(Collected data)
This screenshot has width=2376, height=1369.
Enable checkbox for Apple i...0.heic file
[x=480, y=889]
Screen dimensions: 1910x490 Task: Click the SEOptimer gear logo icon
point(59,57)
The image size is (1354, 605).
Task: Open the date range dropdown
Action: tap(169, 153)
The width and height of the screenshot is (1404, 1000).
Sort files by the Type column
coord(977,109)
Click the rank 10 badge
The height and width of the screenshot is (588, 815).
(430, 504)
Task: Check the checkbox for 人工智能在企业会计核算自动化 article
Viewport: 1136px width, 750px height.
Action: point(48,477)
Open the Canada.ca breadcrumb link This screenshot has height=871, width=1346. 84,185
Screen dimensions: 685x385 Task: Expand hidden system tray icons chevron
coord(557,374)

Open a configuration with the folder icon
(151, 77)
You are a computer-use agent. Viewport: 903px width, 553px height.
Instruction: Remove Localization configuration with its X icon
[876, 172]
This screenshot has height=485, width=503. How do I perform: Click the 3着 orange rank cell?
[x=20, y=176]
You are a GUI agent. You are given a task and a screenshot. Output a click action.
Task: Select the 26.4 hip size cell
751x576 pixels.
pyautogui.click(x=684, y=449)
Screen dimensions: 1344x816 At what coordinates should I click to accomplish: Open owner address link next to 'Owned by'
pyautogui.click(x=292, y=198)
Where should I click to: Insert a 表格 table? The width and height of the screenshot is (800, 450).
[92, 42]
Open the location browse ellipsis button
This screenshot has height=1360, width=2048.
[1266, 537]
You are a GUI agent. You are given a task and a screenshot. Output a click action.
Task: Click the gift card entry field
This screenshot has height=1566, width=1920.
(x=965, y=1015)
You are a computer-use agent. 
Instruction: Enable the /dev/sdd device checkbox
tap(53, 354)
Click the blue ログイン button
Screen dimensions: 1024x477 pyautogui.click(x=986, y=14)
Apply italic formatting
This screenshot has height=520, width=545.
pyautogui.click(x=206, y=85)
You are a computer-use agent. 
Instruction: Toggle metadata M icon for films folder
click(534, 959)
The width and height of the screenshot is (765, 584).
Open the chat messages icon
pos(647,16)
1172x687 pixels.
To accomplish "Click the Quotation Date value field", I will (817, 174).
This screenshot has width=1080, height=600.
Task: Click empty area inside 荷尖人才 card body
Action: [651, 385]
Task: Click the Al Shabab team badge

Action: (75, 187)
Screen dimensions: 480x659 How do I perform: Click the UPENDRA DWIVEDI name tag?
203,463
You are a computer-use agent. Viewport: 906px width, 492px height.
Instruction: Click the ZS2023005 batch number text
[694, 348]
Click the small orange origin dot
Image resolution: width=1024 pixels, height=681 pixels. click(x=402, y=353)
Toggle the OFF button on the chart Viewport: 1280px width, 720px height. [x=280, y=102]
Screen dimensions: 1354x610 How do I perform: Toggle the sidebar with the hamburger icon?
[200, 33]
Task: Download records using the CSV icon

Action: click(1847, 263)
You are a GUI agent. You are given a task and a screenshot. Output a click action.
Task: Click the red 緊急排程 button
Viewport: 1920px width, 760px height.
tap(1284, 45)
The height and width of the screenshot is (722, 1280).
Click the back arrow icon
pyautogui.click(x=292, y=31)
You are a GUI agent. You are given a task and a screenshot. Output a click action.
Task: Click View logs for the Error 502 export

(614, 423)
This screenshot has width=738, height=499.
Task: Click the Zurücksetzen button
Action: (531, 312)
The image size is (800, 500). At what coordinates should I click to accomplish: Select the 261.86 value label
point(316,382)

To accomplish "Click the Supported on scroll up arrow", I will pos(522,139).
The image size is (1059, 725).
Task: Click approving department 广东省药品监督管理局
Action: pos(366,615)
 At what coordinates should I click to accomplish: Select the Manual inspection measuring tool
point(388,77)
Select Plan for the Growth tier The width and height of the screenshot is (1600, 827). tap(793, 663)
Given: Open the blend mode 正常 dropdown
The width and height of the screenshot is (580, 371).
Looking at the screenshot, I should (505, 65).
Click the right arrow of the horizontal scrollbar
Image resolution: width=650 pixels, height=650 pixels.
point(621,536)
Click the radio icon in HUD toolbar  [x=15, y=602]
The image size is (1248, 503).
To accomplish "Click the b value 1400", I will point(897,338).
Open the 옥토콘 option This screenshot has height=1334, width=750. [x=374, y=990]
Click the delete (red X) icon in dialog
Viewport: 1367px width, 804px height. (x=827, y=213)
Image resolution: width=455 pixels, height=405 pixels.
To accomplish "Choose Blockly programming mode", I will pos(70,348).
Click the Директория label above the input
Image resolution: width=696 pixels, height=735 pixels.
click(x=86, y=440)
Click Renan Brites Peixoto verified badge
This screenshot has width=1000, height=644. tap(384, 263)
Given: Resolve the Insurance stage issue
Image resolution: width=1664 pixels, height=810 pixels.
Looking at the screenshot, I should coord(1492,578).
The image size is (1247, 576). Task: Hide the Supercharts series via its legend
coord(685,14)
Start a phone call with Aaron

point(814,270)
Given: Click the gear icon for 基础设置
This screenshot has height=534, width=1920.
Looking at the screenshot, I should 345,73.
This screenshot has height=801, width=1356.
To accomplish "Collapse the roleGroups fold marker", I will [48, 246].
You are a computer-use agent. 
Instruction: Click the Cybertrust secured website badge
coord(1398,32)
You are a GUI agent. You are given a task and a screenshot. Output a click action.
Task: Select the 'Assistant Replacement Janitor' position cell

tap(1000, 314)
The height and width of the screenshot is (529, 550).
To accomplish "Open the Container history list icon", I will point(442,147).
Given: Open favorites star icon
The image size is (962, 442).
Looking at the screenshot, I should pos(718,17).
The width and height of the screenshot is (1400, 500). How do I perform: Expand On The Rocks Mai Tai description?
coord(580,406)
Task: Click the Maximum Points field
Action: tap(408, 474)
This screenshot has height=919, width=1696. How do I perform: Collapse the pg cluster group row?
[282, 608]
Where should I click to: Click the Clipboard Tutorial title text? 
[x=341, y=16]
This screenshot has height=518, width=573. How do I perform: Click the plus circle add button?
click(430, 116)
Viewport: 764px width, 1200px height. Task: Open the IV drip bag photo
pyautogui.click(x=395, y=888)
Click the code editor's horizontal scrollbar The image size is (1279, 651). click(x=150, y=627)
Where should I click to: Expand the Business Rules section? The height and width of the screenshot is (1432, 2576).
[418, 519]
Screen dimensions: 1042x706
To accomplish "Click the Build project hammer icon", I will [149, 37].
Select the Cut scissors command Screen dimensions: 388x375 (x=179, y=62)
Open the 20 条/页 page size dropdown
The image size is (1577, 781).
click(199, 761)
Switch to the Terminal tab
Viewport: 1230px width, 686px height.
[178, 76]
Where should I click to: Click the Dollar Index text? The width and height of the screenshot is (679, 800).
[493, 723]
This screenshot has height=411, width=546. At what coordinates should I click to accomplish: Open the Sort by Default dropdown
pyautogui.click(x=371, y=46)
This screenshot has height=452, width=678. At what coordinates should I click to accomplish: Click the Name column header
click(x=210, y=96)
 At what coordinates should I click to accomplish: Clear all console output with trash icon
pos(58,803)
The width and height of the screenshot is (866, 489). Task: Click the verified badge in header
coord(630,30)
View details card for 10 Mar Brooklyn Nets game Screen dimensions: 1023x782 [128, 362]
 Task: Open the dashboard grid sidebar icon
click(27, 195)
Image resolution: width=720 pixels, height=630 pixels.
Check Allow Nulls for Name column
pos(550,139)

WHAT YOU WILL DO:
Would you retype exactly the lines above, from the line with "This screenshot has height=801, width=1356." to the line with "Given: Open favorites star icon", with both end lines kept and nothing more?

RESPONSE AREA:
This screenshot has height=801, width=1356.
To accomplish "Collapse the roleGroups fold marker", I will [48, 246].
You are a computer-use agent. 
Instruction: Click the Cybertrust secured website badge
coord(1398,32)
You are a GUI agent. You are given a task and a screenshot. Output a click action.
Task: Select the 'Assistant Replacement Janitor' position cell

tap(1000, 314)
The height and width of the screenshot is (529, 550).
To accomplish "Open the Container history list icon", I will point(442,147).
Given: Open favorites star icon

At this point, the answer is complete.